We are going to do an installation in an OpenShift environment. We usually just go with embedded installations so we don’t know much about this. Are there any guidance you can share when doing such a type of installation? Any general questions it would be helpful to ask the customer before so that we are better prepared? Any specific things we can do or need to pay attention to? Any help would be appreciated.

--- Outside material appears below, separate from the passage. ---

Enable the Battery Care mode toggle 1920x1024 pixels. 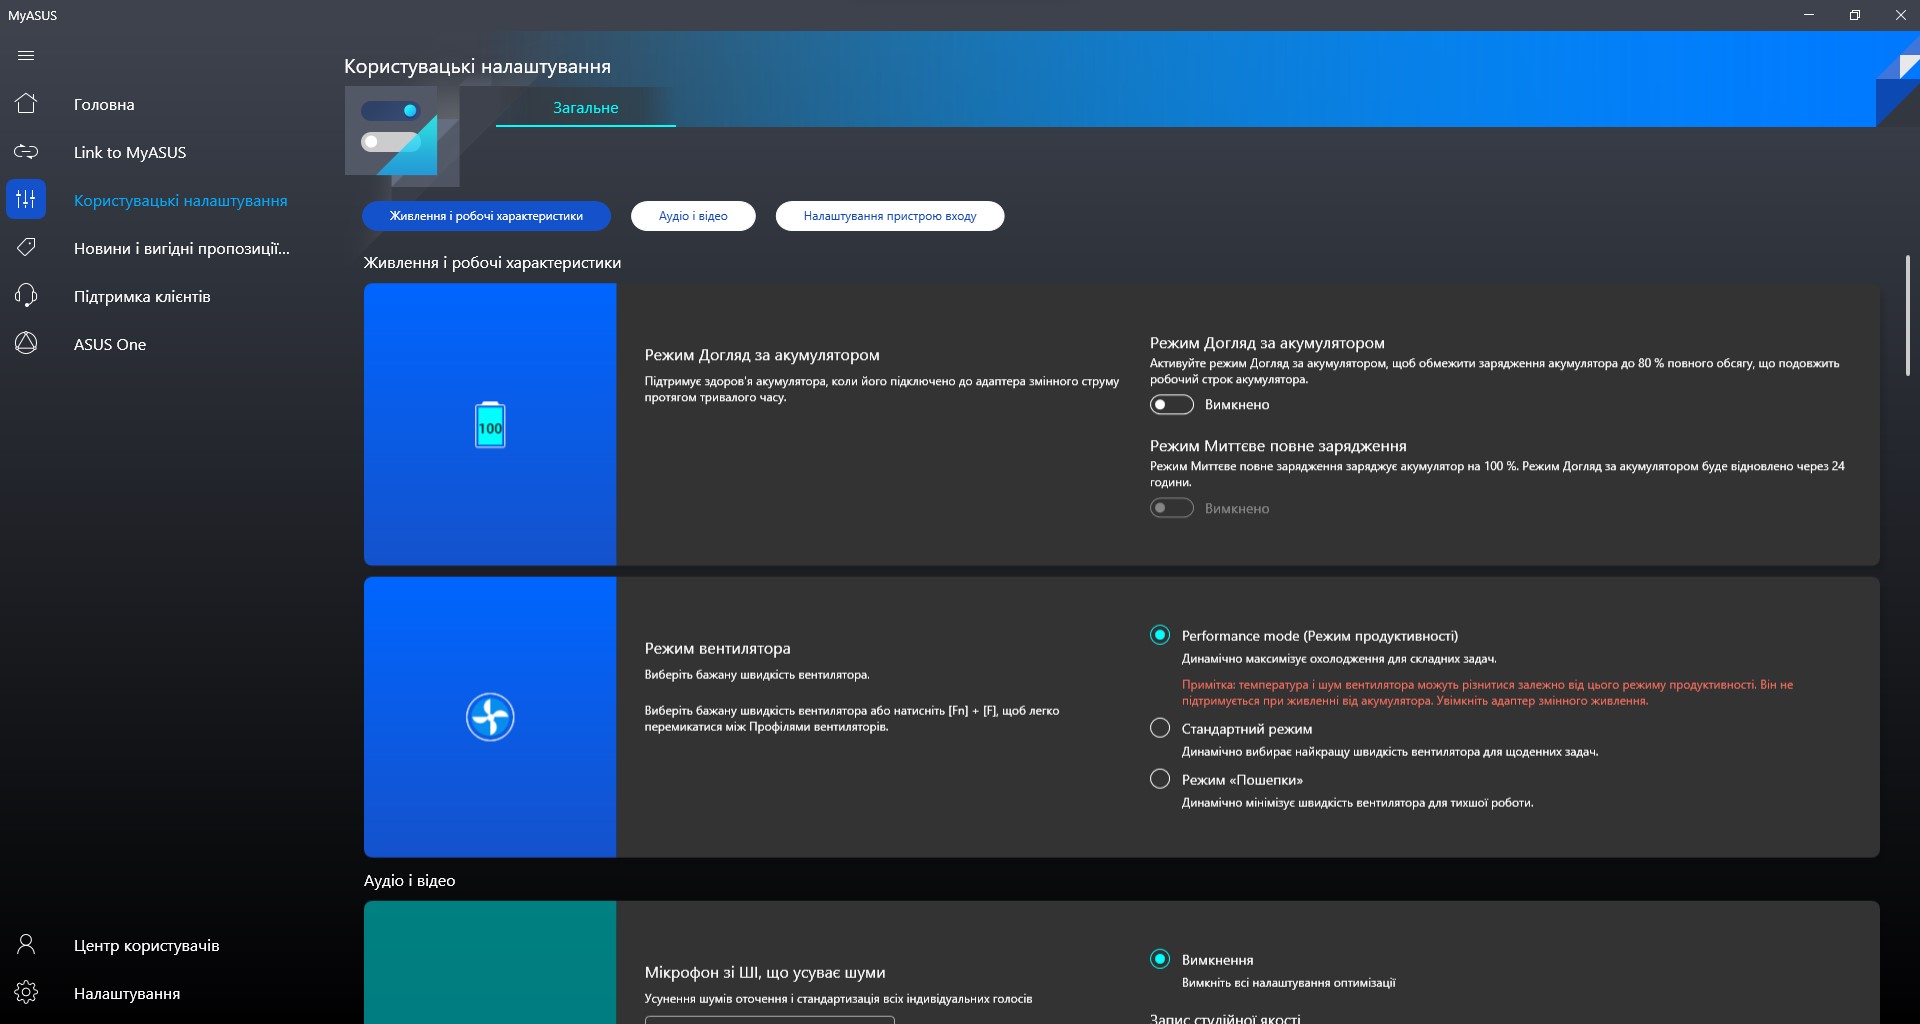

I can say that a lot of problems that may seem “unique to openshift” often are less “openshift specific” problems, and more like “locked-down security postures that could happen in any cluster, but are much more likely to show up in openshift clusters”. These include:
Requiring use of an existing service account instead one created by the KOTS CLI
Requiring airgap
Requiring a specific namespace, and that all workloads and service accounts be scoped to that one single namespace
There are, of course, some openshift-specific things that are almost certain to come up
Requiring containers to run as non-root
Blocking privileged and other flags that open the door to container privilege escalation
In all cases, please ensure you provision and test in an Openshift cluster internally, or you’re certainly in for some surprises on launch day. Start drafting your documentation before you go to install with the customer. Have someone on your team playtest the documentation to make sure they can follow and succeed with it.
As for resources, this won’t be comprehensive, but I’d check out
One major gotcha with OpenShift is that containers run as an arbitrary uid. The uid is injected into /etc/passwd at container startup and the user is a member of the root group. The behavior can be disabled but our customers generally have policies preventing this.